··· AVAILABLE DATA ···

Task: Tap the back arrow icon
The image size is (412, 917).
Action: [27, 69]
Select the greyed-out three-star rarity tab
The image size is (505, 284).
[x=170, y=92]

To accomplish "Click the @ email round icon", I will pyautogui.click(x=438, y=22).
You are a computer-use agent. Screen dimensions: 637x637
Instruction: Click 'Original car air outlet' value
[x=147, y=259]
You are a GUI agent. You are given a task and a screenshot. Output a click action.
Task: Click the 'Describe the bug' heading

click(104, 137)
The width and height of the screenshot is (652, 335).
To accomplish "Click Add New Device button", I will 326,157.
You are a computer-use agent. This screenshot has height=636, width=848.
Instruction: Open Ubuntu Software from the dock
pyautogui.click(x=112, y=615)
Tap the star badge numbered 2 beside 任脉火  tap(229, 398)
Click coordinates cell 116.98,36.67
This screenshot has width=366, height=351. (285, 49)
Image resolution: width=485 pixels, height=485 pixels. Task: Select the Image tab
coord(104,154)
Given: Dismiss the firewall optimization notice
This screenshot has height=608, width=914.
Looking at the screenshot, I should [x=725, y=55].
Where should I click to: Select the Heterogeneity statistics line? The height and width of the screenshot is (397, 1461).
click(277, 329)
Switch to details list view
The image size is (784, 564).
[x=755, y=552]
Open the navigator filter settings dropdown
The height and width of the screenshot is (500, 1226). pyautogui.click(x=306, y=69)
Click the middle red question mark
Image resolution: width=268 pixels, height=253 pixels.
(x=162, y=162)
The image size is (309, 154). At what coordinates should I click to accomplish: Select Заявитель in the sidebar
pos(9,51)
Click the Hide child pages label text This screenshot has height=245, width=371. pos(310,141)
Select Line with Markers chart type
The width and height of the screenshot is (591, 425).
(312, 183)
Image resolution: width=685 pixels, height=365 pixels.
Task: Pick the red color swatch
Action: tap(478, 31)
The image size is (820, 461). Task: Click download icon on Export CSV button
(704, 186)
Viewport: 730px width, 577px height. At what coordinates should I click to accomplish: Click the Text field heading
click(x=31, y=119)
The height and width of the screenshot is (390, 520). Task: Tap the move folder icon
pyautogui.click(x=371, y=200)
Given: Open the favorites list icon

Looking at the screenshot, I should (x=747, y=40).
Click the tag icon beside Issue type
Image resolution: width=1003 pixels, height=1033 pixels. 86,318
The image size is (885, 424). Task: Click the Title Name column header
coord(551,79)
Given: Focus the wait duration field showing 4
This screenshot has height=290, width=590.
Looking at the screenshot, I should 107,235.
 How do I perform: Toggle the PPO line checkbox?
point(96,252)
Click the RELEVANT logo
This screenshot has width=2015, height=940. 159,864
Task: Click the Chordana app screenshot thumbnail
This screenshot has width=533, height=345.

···

** BRIEF **
Preserving every character, copy the records above out again.

** REPLY **
Task: Tap the back arrow icon
The image size is (412, 917).
Action: [27, 69]
Select the greyed-out three-star rarity tab
The image size is (505, 284).
[x=170, y=92]

To accomplish "Click the @ email round icon", I will pyautogui.click(x=438, y=22).
You are a computer-use agent. Screen dimensions: 637x637
Instruction: Click 'Original car air outlet' value
[x=147, y=259]
You are a GUI agent. You are given a task and a screenshot. Output a click action.
Task: Click the 'Describe the bug' heading

click(104, 137)
The width and height of the screenshot is (652, 335).
To accomplish "Click Add New Device button", I will 326,157.
You are a computer-use agent. This screenshot has height=636, width=848.
Instruction: Open Ubuntu Software from the dock
pyautogui.click(x=112, y=615)
Tap the star badge numbered 2 beside 任脉火  tap(229, 398)
Click coordinates cell 116.98,36.67
This screenshot has width=366, height=351. (285, 49)
Image resolution: width=485 pixels, height=485 pixels. Task: Select the Image tab
coord(104,154)
Given: Dismiss the firewall optimization notice
This screenshot has height=608, width=914.
Looking at the screenshot, I should [x=725, y=55].
Where should I click to: Select the Heterogeneity statistics line? The height and width of the screenshot is (397, 1461).
click(277, 329)
Switch to details list view
The image size is (784, 564).
[x=755, y=552]
Open the navigator filter settings dropdown
The height and width of the screenshot is (500, 1226). pyautogui.click(x=306, y=69)
Click the middle red question mark
Image resolution: width=268 pixels, height=253 pixels.
(x=162, y=162)
The image size is (309, 154). At what coordinates should I click to accomplish: Select Заявитель in the sidebar
pos(9,51)
Click the Hide child pages label text This screenshot has height=245, width=371. pos(310,141)
Select Line with Markers chart type
The width and height of the screenshot is (591, 425).
(312, 183)
Image resolution: width=685 pixels, height=365 pixels.
Task: Pick the red color swatch
Action: tap(478, 31)
The image size is (820, 461). Task: Click download icon on Export CSV button
(704, 186)
Viewport: 730px width, 577px height. At what coordinates should I click to accomplish: Click the Text field heading
click(x=31, y=119)
The height and width of the screenshot is (390, 520). Task: Tap the move folder icon
pyautogui.click(x=371, y=200)
Given: Open the favorites list icon

Looking at the screenshot, I should (x=747, y=40).
Click the tag icon beside Issue type
Image resolution: width=1003 pixels, height=1033 pixels. 86,318
The image size is (885, 424). Task: Click the Title Name column header
coord(551,79)
Given: Focus the wait duration field showing 4
This screenshot has height=290, width=590.
Looking at the screenshot, I should 107,235.
 How do I perform: Toggle the PPO line checkbox?
point(96,252)
Click the RELEVANT logo
This screenshot has width=2015, height=940. 159,864
Task: Click the Chordana app screenshot thumbnail
This screenshot has width=533, height=345.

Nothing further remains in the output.